Family Feud – or Family Fortunes as we know it in the UK – challenges two teams (typically families of five) to guess popular answers given to a survey question. 100 members of the public have been asked something like “name a breed of dog”, and it’s up to the players to guess the most popular responses. It’s easy in practice, but can be trickier than it sounds.
Developed by Snap Finger Click, the team behind It’s Quiz Time, Family Feud is very faithful to the original TV format. It’s a shame its title hasn’t been localised for a UK audience, but the questions, thankfully, do seem to be; ‘vacation’ becomes ‘holiday’, for example, and we didn’t come across any annoying US-centric questions. Unsurprising, considering Snap Finger Click are a UK-based developer.
There are four modes to jump into in Family Feud: Classic, Party Battle, Couch vs. Couch, and Live Show. Between them, there’s plenty of variety and it’s easy to set up a game to suit your preferences. Playing by yourself? That’s fine. Got a big family gathering? That’s fine too.
Classic allows 1-5 people to form a team and work together against a CPU family. You can set the difficulty between easy, medium and hard, depending on how switched-on you want your opponent to be. This is the best way to play if you want to play by yourself, or if you want co-operative fun with friends and family.

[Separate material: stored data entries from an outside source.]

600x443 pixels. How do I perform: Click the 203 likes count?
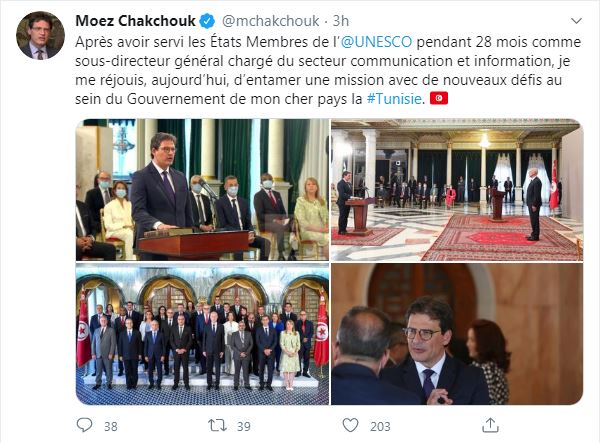click(380, 426)
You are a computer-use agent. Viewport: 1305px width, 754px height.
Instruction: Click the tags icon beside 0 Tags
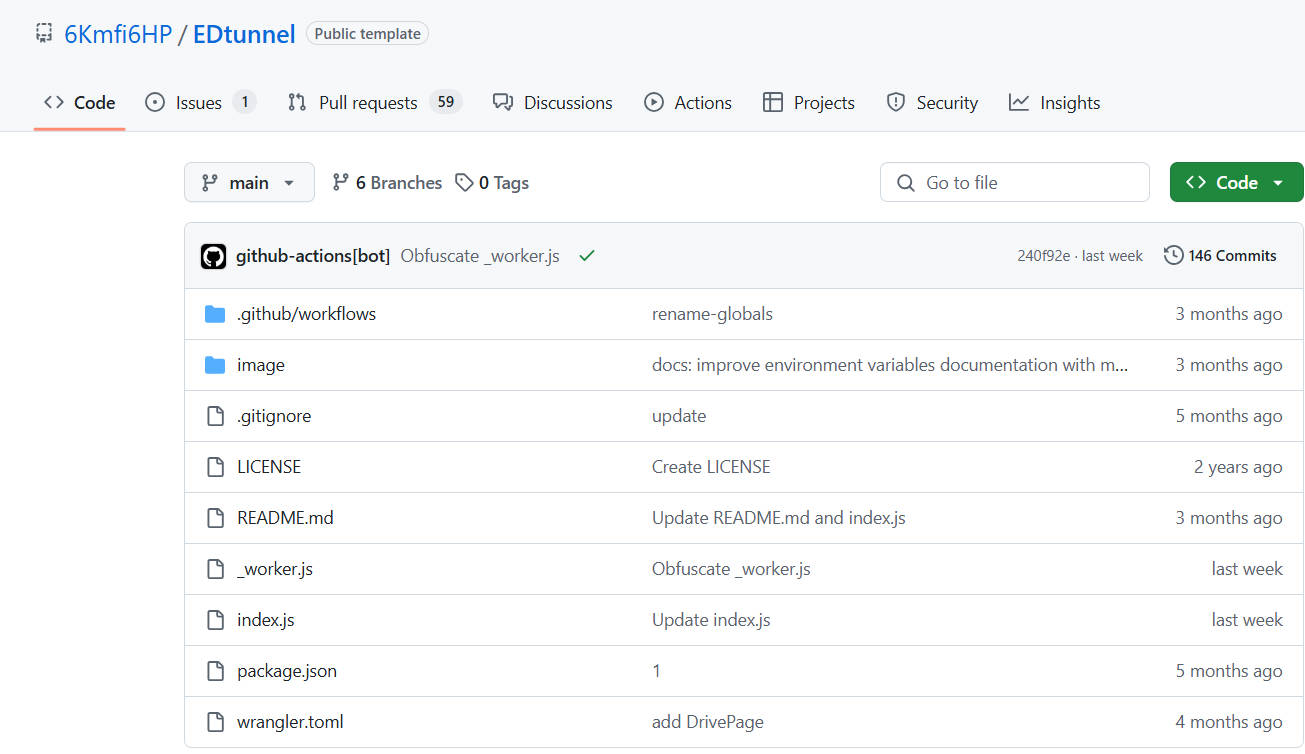tap(464, 183)
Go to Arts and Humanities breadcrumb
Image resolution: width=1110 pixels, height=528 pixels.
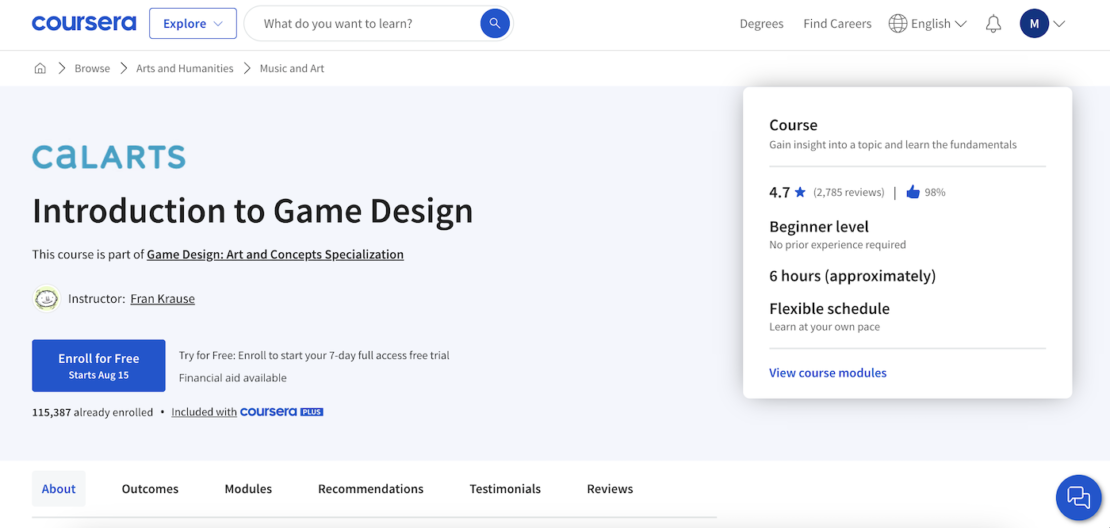[185, 69]
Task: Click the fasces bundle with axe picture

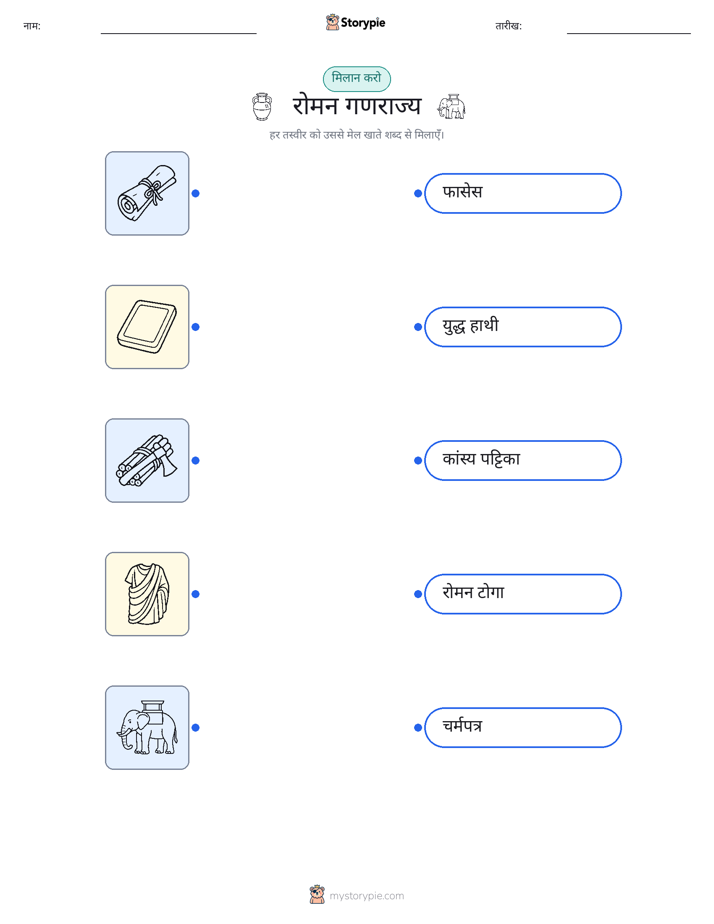Action: [x=147, y=460]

There’s also Couch vs. Couch mode. Like Classic, 1-5 players all work together, but this time you’re playing against another real team online. Happily, we had no problem finding a match, and the connection remained stable. You can opt for random matchmaking, or set up a game against someone you know. It ups the ante somewhat knowing you’re playing against real players rather than the CPU.
Party Battle, on the other hand, allows for some local head-to-head competition. You need at least two players, though it’s designed to be played in teams; for the full Family Feud experience, you’ll want two teams of five. It’s a lot of fun, especially when it comes to buzzing in, or stealing the round from the other team. A bit of healthy competition between family members never hurt anyone!

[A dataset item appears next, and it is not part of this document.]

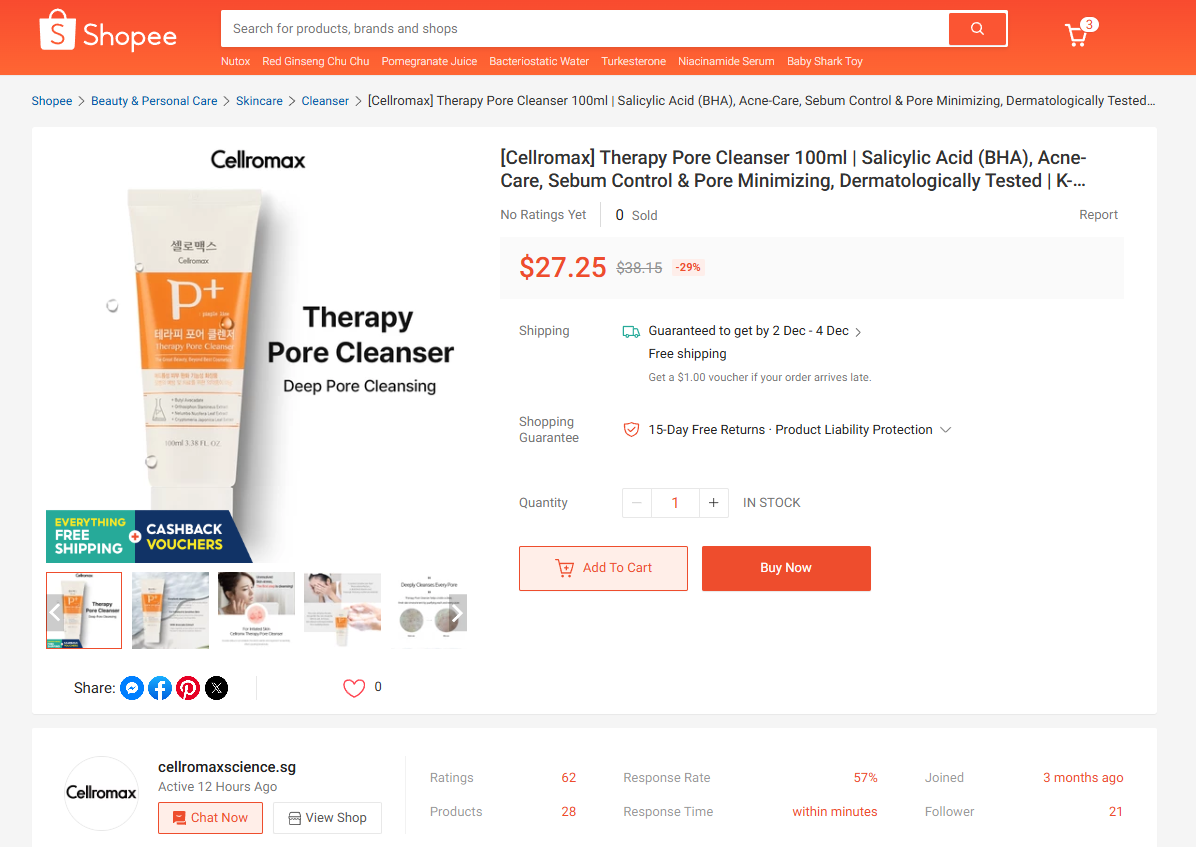
Task: Show next product thumbnails arrow
Action: (456, 613)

Finally, a Live Show mode allows you to broadcast your game to your platform of choice and have viewers guess answers with you. It’s a mode squarely aimed at streamers, so most players will find themselves gravitating to one of the other three.

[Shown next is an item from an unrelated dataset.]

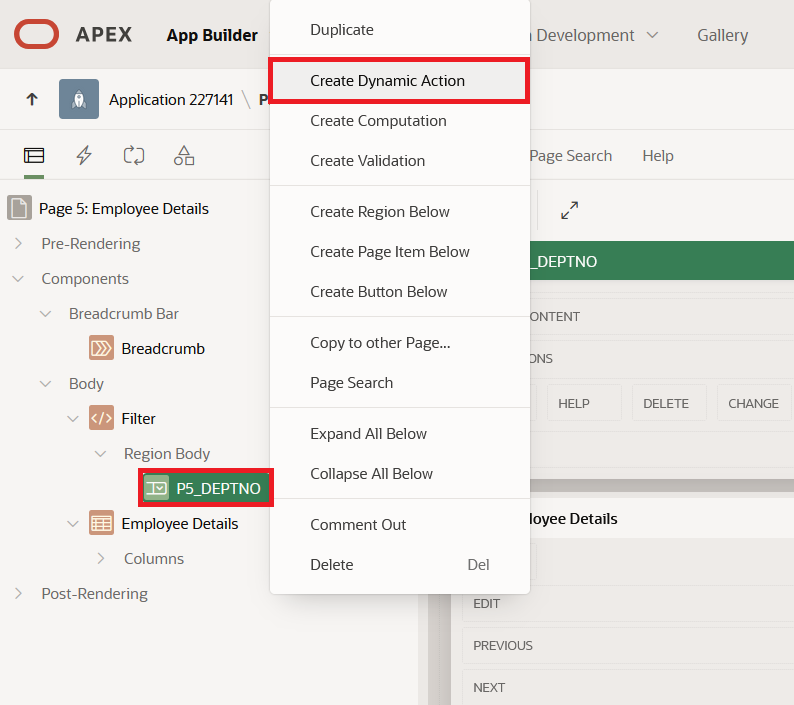
Task: Open the Dynamic Actions lightning tab
Action: click(84, 155)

What’s great about Family Feud is that no matter how many people are playing, you can always share the same controller. You can have one each in Classic or Couch vs. Couch mode if you have enough to go around, but it’s just as easy to take it in turns, passing jus one controller around when required. In Party Battle, you can opt for a controller per team, or you can still share. When it comes to the face-off, where you need to quickly buzz in to answer, one player will need to man the right shoulder button, and another will need to man the left.
It’s all very nicely presented, just as if you were actually in the game show’s studio. A joyful host guides the gameplay, though never wastes too much time before getting you stuck in to the action. It’s nice and easy to play, too. You need to type answers out, but as you input letters it’ll suggest words to you, making it quick and easy to get to the answer you want. There’s also some character customisation, letting you make a character that (somewhat) resembles you. There are tonnes of wardrobe options, most of which you’ll need to unlock with coins you earn while playing.
As far as quiz-based party games go, Family Feud is solid. It’s put together very well and manages to capture the feel of being on a gameshow better than most. It’s of course more fun if you have friends over, but it’s a welcome touch that you can play solo if you want. With the holidays just around the corner and family gatherings (hopefully) on the horizon, Family Feud is a worthwhile party game to add to your collection.
Family Feud is available on PC, PS4, Xbox One, Switch and Stadia. We reviewed the game on Xbox One with a code provided by the publisher.